● READING PASSAGE
This is a subject that I can't avoid….Rioja and its various styles…I love it! I've had a few comments saying that I've been unfair to classic Rioja and perhaps I have. Some have said that long barrel aging does not kill fruit flavors, but enhances them…this I have to disagree with. Classic Riojas are not fruit-driven wines…they have many characteristics that make them attractive but the fruit is often oxidized and faded. The bottom line for me is that I appreciate all the various styles that Rioja has to offer today, but I think it is a disservice to the consumer that you have no idea of what style you might get…especially at the reserva level….maybe style should be indicated on the label. I think having so many styles that are not indicated on the label is also a disservice to Rioja as well…it's hard to project a coherent wine image.
I digress! This tasting was very interesting---it was labeled Classic vs modern Rioja, and it was for a group of 15 Spanish folks. We discussed Rioja characteristics and then tasted five wines blind. The first set was two crianzas, one that was modern in style and one that was classic. The Luis Crianza Crianza was a simple, fruit forward wine (12 months in oak)…the Campillo Crianza was a much more wood driven wine (20 months in older oak), with an attractive but delicate cherry fruit. Overall the Campillo was more complex, a little more expensive, but the Luis Cañas won the group over for being an attractive, easy drinking red.
The three reservas were a lot more divergent in their styles. But it was also a trickier exercise with three wine served blind. I picked a modern style wine, a classic style wine and what I call hybrid Rioja…a wine that tries to take the best of both. The wines were very characteristic of their styles, going from the classic with low alcohol, high acidity, oak driven through the hybrid to the modern with high alcohol, lower acidity, fruit driven.

● DATASET CONTENT
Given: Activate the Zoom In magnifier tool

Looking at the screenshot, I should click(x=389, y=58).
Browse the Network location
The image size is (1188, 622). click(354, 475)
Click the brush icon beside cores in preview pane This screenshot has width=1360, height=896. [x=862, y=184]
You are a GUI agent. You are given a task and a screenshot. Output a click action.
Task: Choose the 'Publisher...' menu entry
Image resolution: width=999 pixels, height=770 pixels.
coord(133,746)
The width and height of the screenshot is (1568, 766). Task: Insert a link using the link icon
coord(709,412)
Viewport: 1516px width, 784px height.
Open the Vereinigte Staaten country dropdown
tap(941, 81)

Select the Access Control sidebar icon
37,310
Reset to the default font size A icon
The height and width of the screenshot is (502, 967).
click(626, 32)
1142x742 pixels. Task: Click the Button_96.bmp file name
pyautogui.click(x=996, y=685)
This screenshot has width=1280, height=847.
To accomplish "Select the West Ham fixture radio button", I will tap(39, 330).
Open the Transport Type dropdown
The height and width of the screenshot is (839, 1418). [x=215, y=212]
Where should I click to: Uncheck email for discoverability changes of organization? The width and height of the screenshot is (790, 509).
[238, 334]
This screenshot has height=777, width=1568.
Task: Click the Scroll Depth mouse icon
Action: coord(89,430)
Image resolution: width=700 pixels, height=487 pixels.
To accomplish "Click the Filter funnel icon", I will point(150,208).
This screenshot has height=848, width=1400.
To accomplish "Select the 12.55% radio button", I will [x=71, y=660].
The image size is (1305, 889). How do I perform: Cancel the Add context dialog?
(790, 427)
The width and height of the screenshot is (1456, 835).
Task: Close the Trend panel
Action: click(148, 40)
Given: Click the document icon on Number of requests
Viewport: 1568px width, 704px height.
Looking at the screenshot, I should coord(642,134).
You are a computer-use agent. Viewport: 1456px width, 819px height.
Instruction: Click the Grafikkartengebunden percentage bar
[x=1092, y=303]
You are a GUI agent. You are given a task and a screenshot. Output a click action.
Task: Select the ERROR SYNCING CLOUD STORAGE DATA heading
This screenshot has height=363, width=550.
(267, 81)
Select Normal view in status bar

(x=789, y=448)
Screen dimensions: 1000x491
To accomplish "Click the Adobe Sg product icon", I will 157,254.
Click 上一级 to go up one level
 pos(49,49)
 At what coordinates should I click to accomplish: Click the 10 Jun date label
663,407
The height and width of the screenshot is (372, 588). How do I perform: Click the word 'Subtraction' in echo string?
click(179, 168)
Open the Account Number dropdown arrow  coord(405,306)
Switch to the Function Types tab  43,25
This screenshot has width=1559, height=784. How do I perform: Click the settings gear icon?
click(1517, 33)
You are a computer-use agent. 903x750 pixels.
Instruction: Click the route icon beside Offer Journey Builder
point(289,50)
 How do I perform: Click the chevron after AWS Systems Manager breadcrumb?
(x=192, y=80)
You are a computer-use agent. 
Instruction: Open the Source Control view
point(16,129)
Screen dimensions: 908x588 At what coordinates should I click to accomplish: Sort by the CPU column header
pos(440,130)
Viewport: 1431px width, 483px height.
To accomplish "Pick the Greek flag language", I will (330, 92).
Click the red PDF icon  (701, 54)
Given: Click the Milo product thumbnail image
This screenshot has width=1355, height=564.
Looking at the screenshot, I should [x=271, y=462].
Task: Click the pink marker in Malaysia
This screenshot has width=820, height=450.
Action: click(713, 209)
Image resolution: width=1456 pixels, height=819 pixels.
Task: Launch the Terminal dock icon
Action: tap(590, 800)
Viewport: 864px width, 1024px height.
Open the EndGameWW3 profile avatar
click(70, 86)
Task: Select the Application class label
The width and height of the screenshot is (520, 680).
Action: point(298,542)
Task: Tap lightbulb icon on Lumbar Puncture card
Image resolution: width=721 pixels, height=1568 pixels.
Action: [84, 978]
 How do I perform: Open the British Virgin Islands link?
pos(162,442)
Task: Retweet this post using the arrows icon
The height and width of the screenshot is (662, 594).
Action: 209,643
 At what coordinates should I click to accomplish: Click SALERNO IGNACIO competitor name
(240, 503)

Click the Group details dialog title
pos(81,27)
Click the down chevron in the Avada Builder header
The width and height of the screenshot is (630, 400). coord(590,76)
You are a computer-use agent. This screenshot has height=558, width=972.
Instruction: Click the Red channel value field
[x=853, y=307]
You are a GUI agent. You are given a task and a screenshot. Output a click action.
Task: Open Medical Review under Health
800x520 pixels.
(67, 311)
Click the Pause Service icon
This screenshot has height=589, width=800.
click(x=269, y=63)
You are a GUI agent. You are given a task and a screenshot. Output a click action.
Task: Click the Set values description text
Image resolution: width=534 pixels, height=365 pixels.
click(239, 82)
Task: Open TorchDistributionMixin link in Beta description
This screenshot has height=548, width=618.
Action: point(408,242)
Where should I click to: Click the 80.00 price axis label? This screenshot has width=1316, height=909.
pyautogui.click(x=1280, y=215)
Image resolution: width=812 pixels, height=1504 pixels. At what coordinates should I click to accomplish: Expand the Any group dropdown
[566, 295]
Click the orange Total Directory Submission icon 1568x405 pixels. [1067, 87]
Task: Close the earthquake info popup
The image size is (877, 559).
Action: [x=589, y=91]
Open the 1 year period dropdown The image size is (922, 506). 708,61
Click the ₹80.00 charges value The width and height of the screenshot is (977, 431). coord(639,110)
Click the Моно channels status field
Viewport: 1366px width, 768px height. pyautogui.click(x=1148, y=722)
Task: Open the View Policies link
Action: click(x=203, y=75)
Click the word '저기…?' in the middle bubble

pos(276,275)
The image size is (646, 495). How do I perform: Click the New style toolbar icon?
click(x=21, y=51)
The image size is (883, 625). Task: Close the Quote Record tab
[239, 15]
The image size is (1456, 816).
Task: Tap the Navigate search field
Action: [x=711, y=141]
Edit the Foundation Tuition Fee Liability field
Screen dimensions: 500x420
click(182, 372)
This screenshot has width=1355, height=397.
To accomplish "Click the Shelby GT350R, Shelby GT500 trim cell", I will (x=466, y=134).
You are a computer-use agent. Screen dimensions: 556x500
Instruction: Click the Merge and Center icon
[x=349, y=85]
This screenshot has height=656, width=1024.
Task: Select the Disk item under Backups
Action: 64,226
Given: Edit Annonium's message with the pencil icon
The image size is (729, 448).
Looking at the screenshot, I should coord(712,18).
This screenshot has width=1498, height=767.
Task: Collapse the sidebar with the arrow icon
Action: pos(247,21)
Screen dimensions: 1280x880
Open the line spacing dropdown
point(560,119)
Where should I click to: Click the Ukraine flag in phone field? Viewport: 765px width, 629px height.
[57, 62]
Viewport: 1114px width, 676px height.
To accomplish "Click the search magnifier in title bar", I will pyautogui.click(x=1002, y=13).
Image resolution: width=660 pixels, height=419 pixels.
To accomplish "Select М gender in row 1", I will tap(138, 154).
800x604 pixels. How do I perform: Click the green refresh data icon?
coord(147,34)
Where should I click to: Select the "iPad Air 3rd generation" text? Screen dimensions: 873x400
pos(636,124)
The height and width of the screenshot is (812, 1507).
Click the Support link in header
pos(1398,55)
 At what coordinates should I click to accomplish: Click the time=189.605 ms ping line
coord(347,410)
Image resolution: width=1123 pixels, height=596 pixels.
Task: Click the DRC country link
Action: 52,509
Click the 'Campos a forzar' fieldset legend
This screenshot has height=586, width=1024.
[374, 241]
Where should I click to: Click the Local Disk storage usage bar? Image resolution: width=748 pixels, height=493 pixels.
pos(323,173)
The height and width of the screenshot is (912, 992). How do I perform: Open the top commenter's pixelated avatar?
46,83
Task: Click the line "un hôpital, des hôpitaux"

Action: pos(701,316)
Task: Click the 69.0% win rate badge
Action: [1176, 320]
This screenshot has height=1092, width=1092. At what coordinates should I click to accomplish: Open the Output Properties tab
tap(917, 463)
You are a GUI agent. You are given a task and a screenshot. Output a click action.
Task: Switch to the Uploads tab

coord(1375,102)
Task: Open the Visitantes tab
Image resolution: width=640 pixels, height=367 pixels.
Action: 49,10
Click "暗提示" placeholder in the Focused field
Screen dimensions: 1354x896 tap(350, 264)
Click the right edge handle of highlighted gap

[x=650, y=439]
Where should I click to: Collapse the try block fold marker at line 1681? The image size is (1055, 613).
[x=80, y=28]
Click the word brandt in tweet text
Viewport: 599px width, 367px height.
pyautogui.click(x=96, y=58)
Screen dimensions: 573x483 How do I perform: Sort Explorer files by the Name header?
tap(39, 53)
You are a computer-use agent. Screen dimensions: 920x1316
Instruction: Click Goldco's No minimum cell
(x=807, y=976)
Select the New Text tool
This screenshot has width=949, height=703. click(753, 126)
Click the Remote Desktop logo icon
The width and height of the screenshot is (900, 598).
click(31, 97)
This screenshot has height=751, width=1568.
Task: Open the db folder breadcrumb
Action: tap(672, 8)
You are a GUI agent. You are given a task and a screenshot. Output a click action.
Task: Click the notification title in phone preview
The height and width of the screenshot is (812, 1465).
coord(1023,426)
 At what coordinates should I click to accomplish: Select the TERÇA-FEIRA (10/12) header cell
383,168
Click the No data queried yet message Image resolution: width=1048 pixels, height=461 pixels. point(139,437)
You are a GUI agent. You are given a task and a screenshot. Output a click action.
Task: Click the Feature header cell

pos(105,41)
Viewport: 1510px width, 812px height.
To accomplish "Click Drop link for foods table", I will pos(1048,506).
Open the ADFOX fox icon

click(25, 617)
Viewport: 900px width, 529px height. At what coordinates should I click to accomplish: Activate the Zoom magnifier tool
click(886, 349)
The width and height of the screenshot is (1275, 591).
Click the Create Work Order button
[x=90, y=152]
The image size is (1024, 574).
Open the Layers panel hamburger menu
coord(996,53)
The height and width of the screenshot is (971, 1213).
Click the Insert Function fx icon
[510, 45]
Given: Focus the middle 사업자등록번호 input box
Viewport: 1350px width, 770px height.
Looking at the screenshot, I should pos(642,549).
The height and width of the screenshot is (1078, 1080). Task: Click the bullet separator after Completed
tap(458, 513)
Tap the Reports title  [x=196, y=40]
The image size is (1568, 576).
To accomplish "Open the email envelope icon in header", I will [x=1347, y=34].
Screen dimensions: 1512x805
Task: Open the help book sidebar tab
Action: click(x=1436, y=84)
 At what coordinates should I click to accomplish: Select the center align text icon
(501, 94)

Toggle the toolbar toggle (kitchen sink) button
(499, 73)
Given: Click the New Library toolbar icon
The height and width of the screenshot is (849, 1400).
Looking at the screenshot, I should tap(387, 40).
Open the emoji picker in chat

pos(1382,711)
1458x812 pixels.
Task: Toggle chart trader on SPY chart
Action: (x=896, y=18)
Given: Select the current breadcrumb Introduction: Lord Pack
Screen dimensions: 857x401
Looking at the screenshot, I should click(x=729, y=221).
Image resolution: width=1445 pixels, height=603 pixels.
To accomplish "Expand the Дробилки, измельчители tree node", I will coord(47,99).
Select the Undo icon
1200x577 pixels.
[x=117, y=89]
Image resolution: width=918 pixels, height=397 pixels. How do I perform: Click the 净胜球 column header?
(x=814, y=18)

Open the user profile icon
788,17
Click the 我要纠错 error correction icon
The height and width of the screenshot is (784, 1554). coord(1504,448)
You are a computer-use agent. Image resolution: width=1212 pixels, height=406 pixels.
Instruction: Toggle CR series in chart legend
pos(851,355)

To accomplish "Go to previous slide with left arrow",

● AIM 1
Name the three styles of wine the writer picked for the reservas in the Rioja piece.
● AIM 2
Return, word for word, the stretch of the Rioja piece that opens with the words containing "The three reservas" and closes with "acidity, fruit driven.".
The rows are separate material and have no connection to the Rioja piece.

● TASK SOLUTION 1
Modern, classic, and hybrid.

● TASK SOLUTION 2
The three reservas were a lot more divergent in their styles. But it was also a trickier exercise with three wine served blind. I picked a modern style wine, a classic style wine and what I call hybrid Rioja…a wine that tries to take the best of both. The wines were very characteristic of their styles, going from the classic with low alcohol, high acidity, oak driven through the hybrid to the modern with high alcohol, lower acidity, fruit driven.